**PROVIDED MATERIAL**
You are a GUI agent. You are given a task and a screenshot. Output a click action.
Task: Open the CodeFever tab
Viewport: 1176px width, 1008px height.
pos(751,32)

--

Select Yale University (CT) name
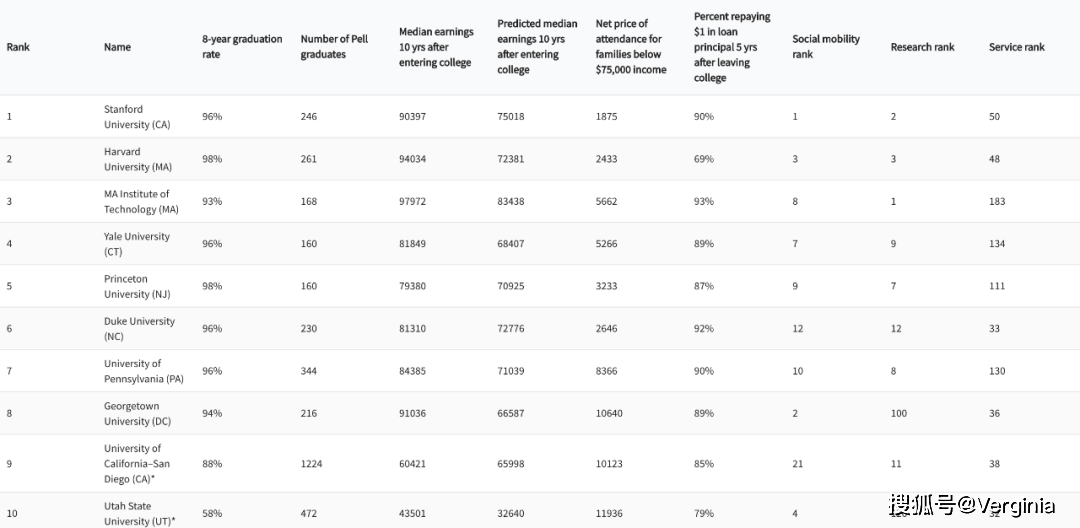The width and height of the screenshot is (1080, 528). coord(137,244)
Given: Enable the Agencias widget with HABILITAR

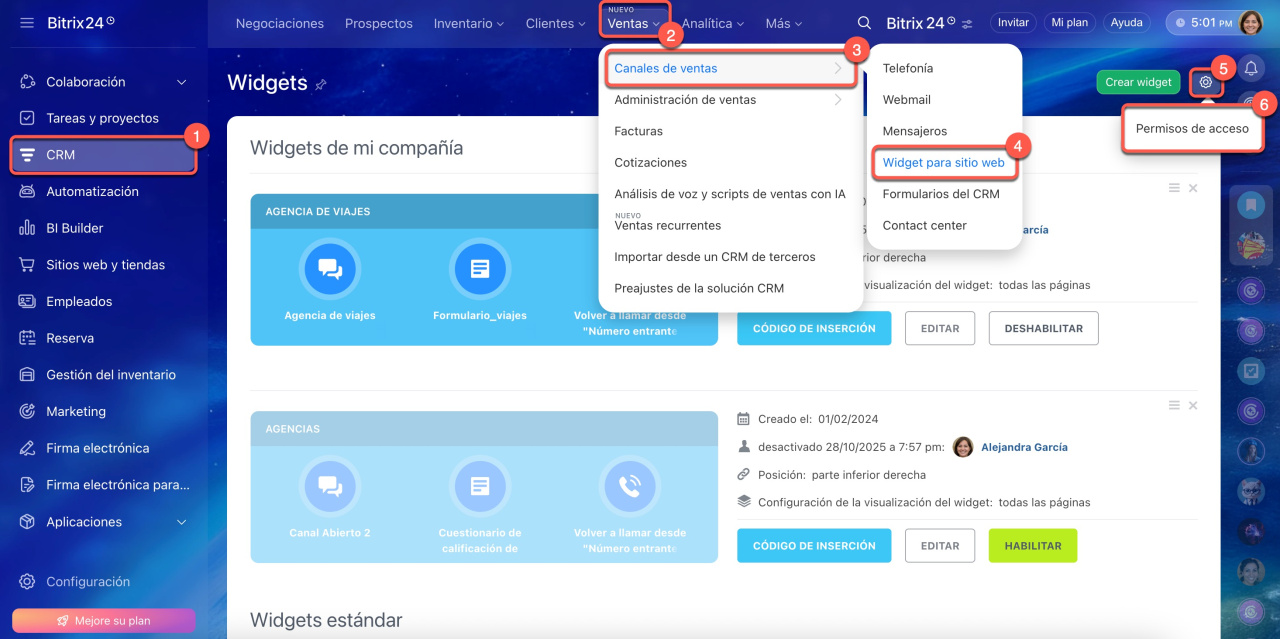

**PROBLEM TO SOLVE**
Take the material above and output only the lines from the one that contains "Select Yale University (CT) name" through the one that contains "Given: Enable the", ends included and images left out.

**REPLY TO THE TASK**
Select Yale University (CT) name
The width and height of the screenshot is (1080, 528). coord(137,244)
Given: Enable the Agencias widget with HABILITAR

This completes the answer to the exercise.